Overexpression of the stress-protein Grp94 reduces cardiomyocyte necrosis due to calcium overload and simulated ischemia

Increase in free intracellular calcium [Ca2+](i) plays a crucial role in cardiomyocyte ischemic injury. Here we demonstrate that overexpression of the sarcoplasmic-reticulum stress-protein Grp94 reduces myocyte necrosis due to calcium overload or simulated ischemia. Selective three-to eightfold Grp94 increase, with no change in Grp78 or calreticulin amount, was achieved by stable transfection of skeletal C2C12 and cardiac H9c2 muscle cells. After exposure to the calcium ionophore A23187, LDH release from five different Grp94-overexpressing clones of either C2C12 and H9c2 origin was significantly lower than that of control ones and [Ca2+](i) increase was significantly delayed.

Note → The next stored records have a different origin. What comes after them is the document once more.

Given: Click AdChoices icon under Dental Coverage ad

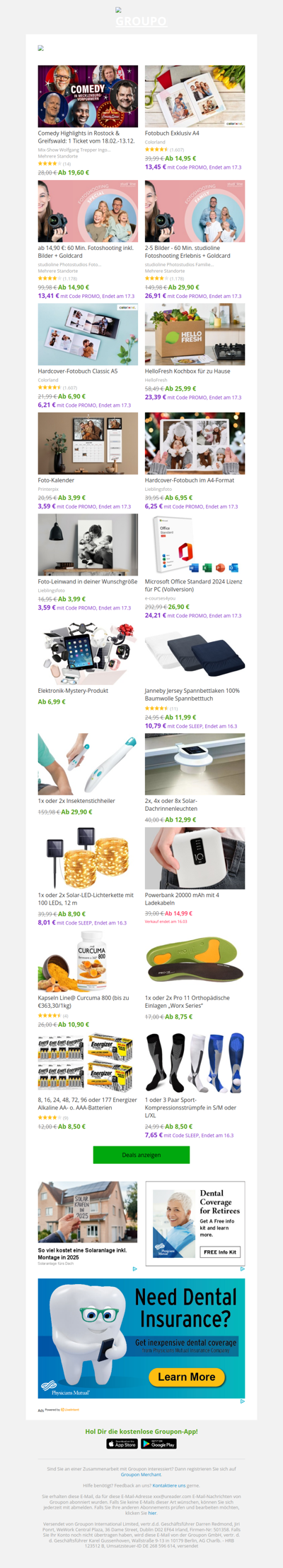Looking at the screenshot, I should [242, 1269].
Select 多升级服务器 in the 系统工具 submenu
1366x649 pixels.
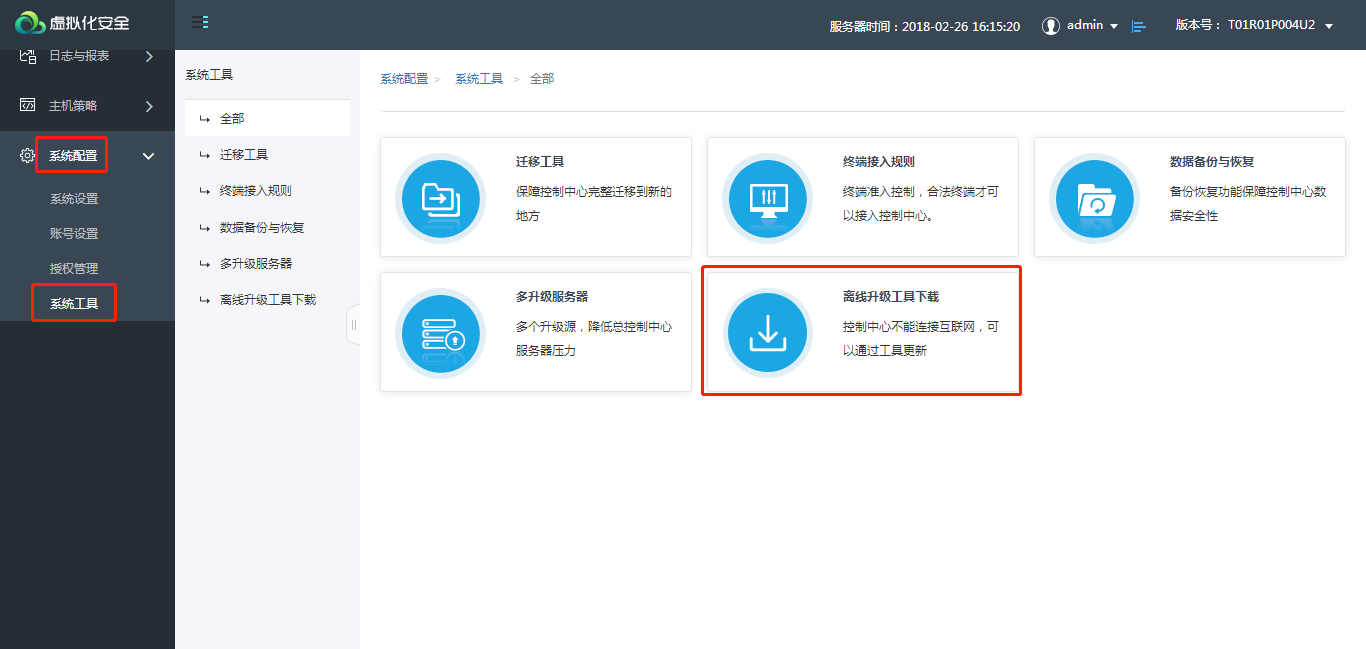coord(256,264)
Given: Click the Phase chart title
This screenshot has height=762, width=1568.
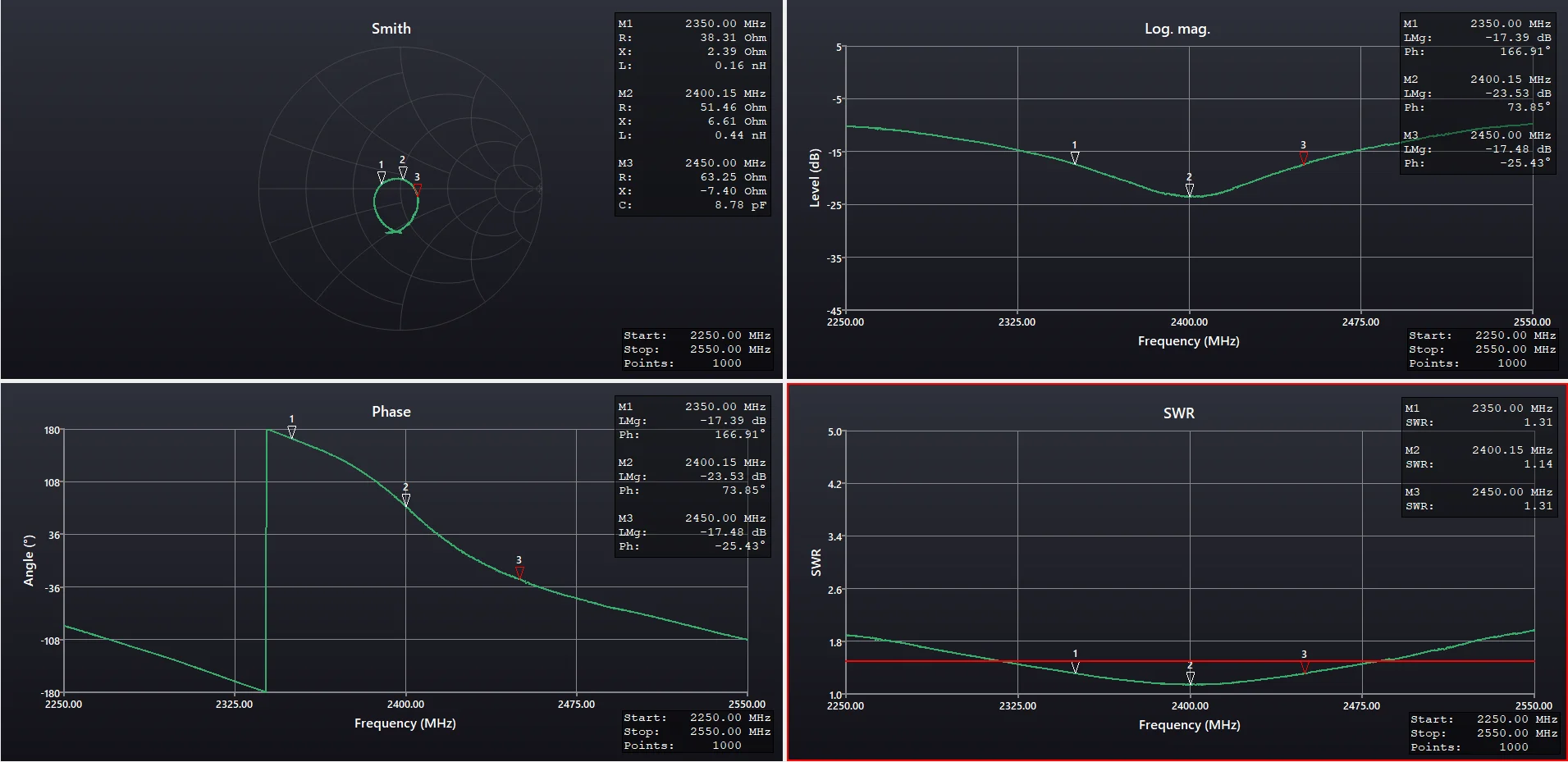Looking at the screenshot, I should (x=391, y=412).
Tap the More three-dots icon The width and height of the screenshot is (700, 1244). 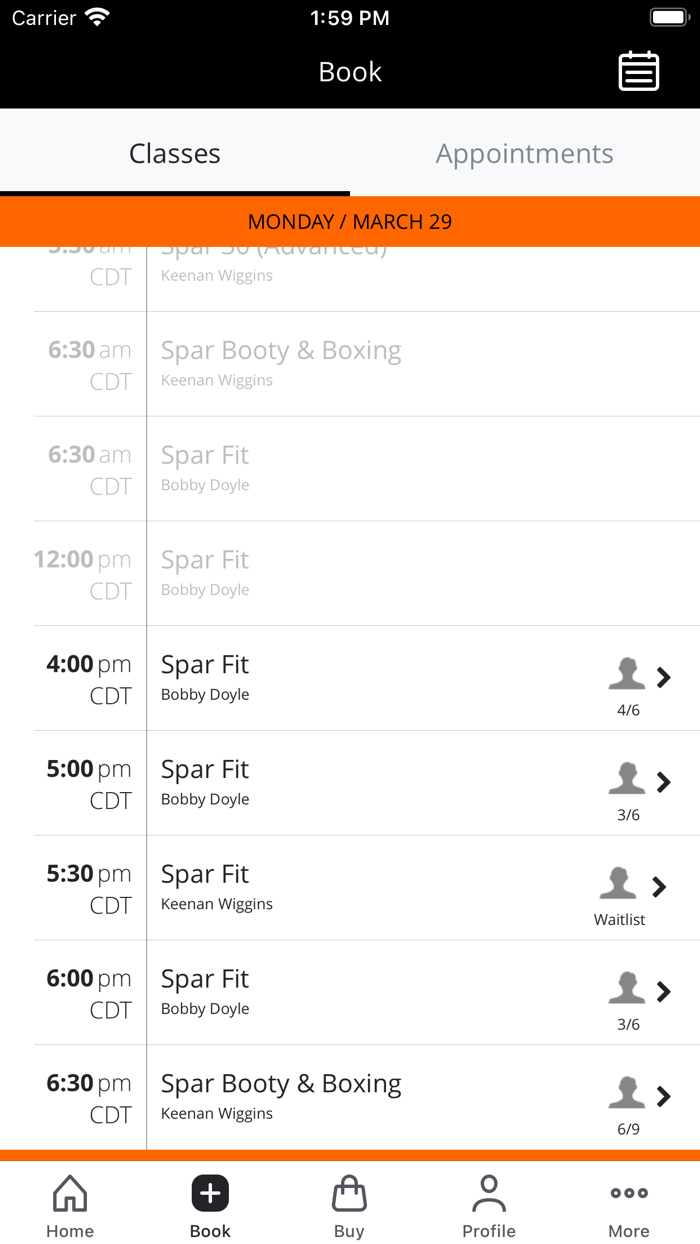click(x=629, y=1193)
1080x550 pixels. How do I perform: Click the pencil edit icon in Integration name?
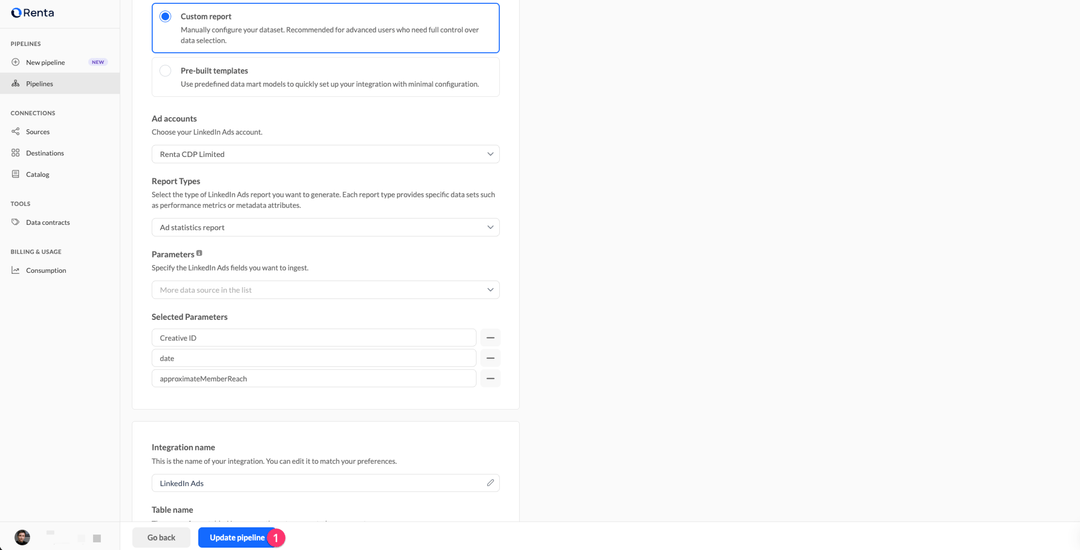point(490,483)
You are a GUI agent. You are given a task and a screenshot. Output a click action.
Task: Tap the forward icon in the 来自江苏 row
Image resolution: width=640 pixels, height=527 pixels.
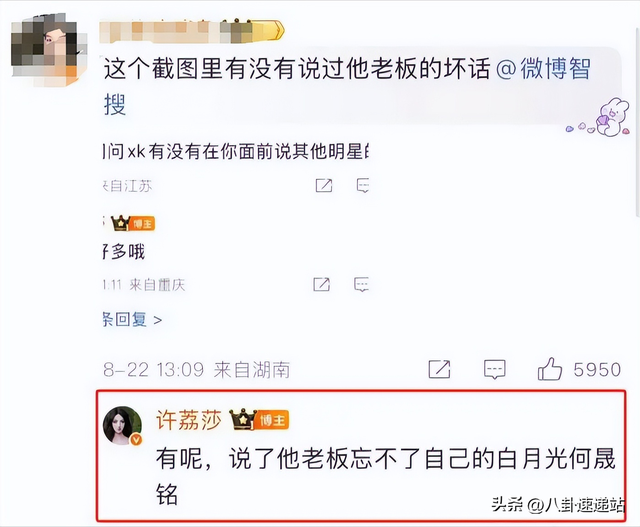click(324, 186)
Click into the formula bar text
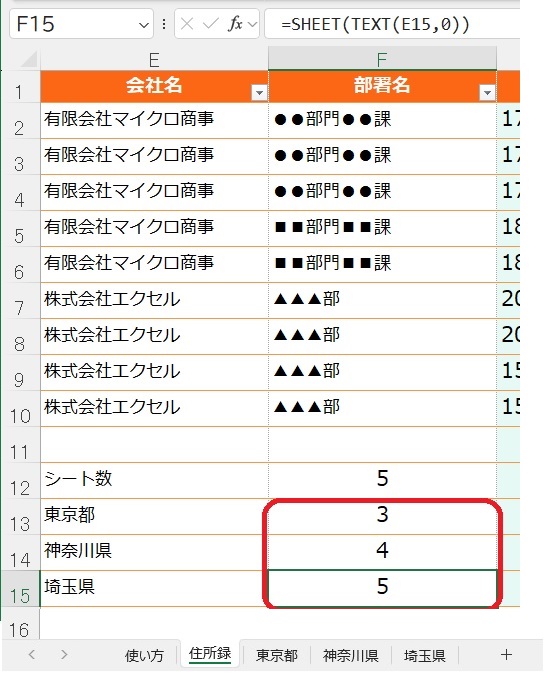This screenshot has height=682, width=547. point(375,24)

The number of necrotic cells, evaluated by propidium iodide uptake, was reduced when cells from the Grp94-overexpressing H9c2 clone were exposed to conditions simulating ischemia. Experiments performed in neonatal rat cardiomyocytes cotransfected with grp94 and the green fluorescent protein (GFP) cDNAs validated the protective effect of Grp94 overexpression. A lower percentage of propidium-iodide positive/GFP-fluorescent myocytes co-expressing exogenous Grp94, with respect to myocytes expressing GFP alone, was observed after exposure to either A23187 (6.6% vs. 14.0%, respectively) or simulated ischemia (8.5% vs. 17.7%, respectively). In conclusion, the selective increase in Grp94 protects cardiomyocytes from both ischemia and calcium overload counteracting [Ca2+](i) elevations.